Real Estate

pinwheel pleasure

You’ve probably smiled many times at pinwheels as you walked past them in someone’s yard, not knowing you were admiring a 10,000-year-old folk art form.

Attach weather vanes to windmills and you’ll get pinwheels, an ancient device whose sole purpose is to delight onlookers.

Although once very popular, pinwheels have declined in popularity, except among the young at heart. Some local fans keep the historic devices alive.

Each civilization depends on the climate for agriculture or navigation invented the simple pointer that indicates the direction of the wind. Representations are found in Samaria, Egypt and China. We still trust them.

Windmills, inclined blades attached to a hub, turn wheels that grind grain, pump water, or generate electricity, are almost as old as weather vanes. The genius who merged weather vanes and windmills is forgotten, but not his legacy.

Medieval European tapestries show children playing with small workhorse pinwheels at one end of a stick and 4-bladed propellers at the other end.

This was a time of chivalry and knights on horseback wielding spears and swords to rescue maidens in distress. The 1440 edition of the Oxford English Dictionary defined “whyrlegyge” as “any spinning toy”.

In the late 1700s in colonial America, waving human figures (holding swords, shovels, pitchforks, and other implements) were popular.

When George Washington rode back to Mt.

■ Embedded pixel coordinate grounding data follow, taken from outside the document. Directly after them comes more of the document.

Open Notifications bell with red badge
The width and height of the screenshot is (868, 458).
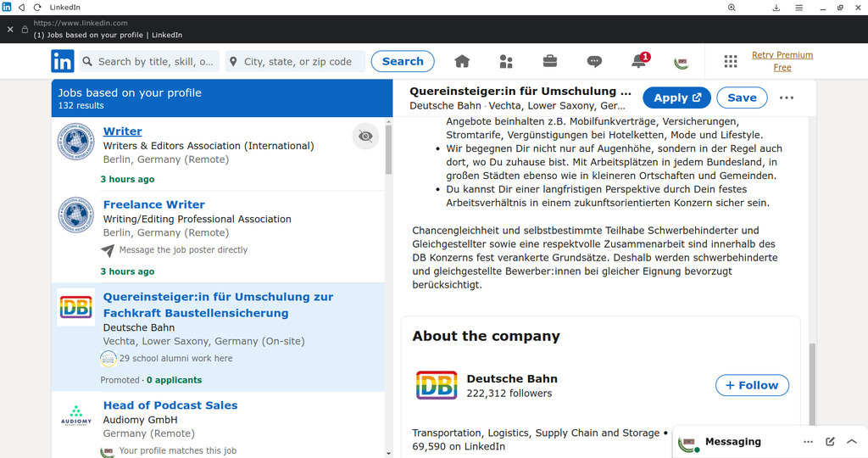639,61
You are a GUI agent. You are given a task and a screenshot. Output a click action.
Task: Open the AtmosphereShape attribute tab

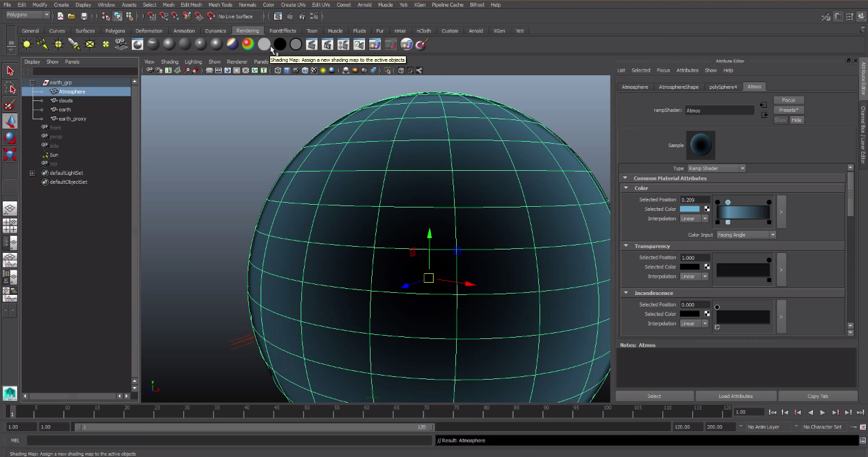678,87
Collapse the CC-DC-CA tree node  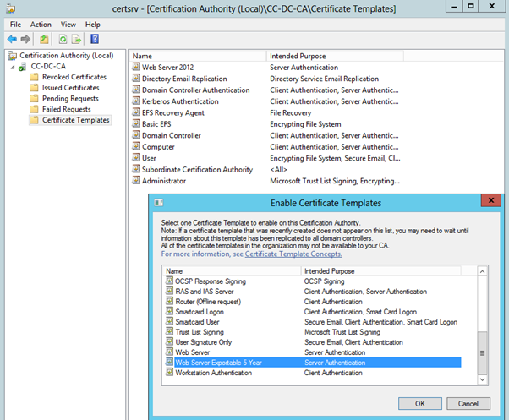point(14,67)
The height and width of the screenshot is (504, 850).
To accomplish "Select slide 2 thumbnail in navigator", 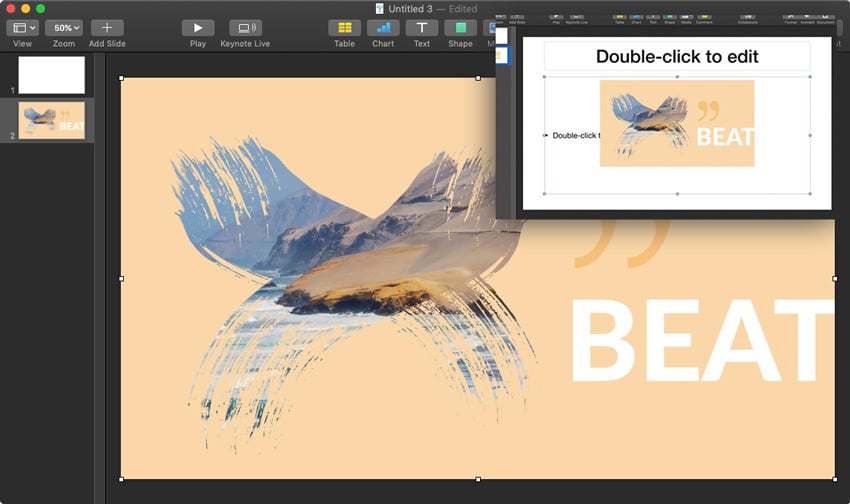I will coord(52,120).
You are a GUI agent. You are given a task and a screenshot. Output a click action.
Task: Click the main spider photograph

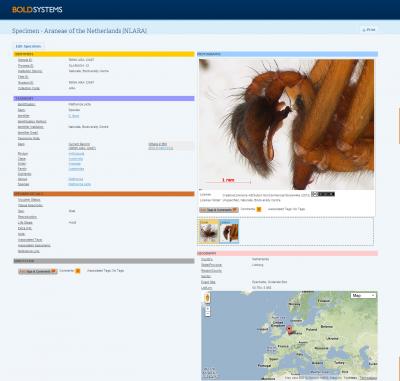click(x=286, y=124)
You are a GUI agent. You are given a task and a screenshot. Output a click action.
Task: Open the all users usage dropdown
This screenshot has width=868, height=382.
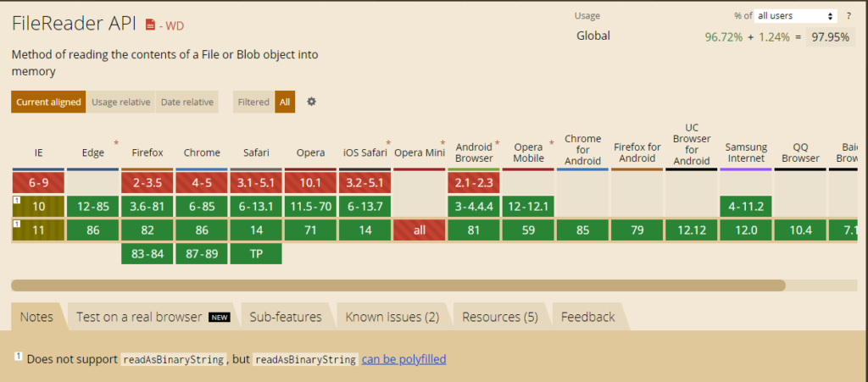pyautogui.click(x=795, y=16)
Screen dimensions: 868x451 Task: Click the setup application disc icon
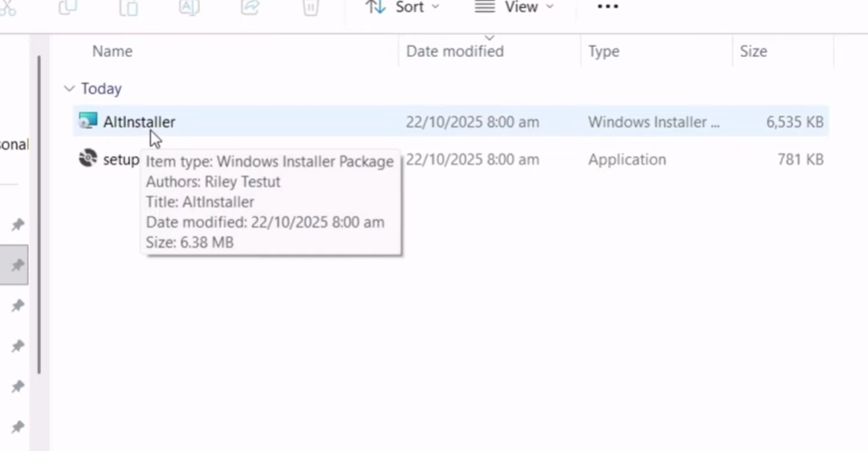point(88,159)
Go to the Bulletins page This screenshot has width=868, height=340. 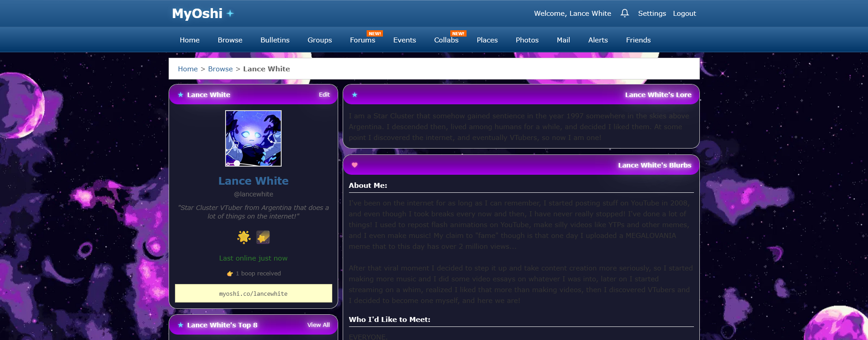[275, 40]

Vernon after the Revolutionary War, he brought his “whilagigs” saddlebags for Martha’s grandchildren.

Washington Irving in his 1820 “Legend of Sleepy Hollow” wrote of “a little wooden warrior who, armed with a sword in each hand, fought bravely against the wind on the pinnacle of the barn.”

In the late 19th century, popular pinwheels portrayed Indians paddling canoes, birds flapping their wings, men sawing wood, and women washing clothes in a tub.

The first settlers on the south bank of the Peace River inlet in Charlotte Harbor were Fred and Anna Howard in 1875. They were joined the following year by Fred’s brother Jarvis and his family.

Jarvis kept a diary and recounted their first Christmas together in 1876. Among the gifts they exchanged was a “pinwheel” from Fred and Anna to the Jarvis family. The size and design of the contraption were not indicated.

Whirligigs experienced a renaissance during the Great Depression of the 1930s. Working men could make pinwheels out of scrap wood and sell them in their front yards for a dollar. This would feed a family of four for one day. (I know.)

Interestingly, the pinwheels sold well. They were relatively cheap and lifted your spirits when times were bleak.

A favorite toy during the depression was the pinwheel, a basic pinwheel. Dime stores sold them for ten cents, of course. They were built with a square of colored celluloid, the first plastic, whose ends were split, bent, and stuck into a stick. You created the wind to spin the pinwheel by running or holding it out of a car window.

A handsome three-tier windlass windlass, with counter-rotating multi-colored vanes, graces a patio across the street from the Punta Gorda Isles Yacht Club.

Southwest Florida’s most spectacular pinwheel stands about ten feet tall in Punta Gorda. It spins merrily at the western end of Olympia Avenue, near the Visual Arts Center and Fishermen’s Village.

Its vertical and horizontal sheets of crimson and polished stainless steel were created, and are maintained, by Stephen Schwarz, a fellow at the Center for the Visual Arts. He has several other works of art in his house.

Traditional pinwheels are made by hobbyists like Gerry Philbrick of the Punta Gorda Isles. He prefers traditional designs like flying cardinals and little men briskly sawing wood in the breeze.

Many history and art museums have collections of whirligigs. Private artisans create revolving “gardens” for amusement and profit. Roadside craft vendors offer a wide variety of pinwheels for sale.

The best salesman in these parts is Chris “Kringle” Williams, the “toymaker” in Fort Ogden on SR 17 between Punta Gorda and Arcadia. His “Santa’s workshop” is set back from the road but easily visible. He and his wife Dolores preside over a salesroom of thousands of handmade novelties in a historic general store building.

The artisans, or artisans, will find a book by Anders Lunde interesting and instructive. “Whirligigs Design & Construction” (Chilton Book Company, Radnor, Pennsylvania) can be ordered at any bookstore.

Lunde is credited with reviving the pinwheel a quarter of a century ago. A well-known painter and wood sculptor, Lunde won first prize in a sculpture at the 1981 Durham, NC Art Guild Juried Show. He received two awards for his pinwheels at the 1983 North Carolina Craft Juried Show.

His book contains easy-to-follow instructions and patterns for building pinwheels, from pinwheels to elaborate groups of various animated figures.

CAUTION: Exposure to windlass could penetrate you.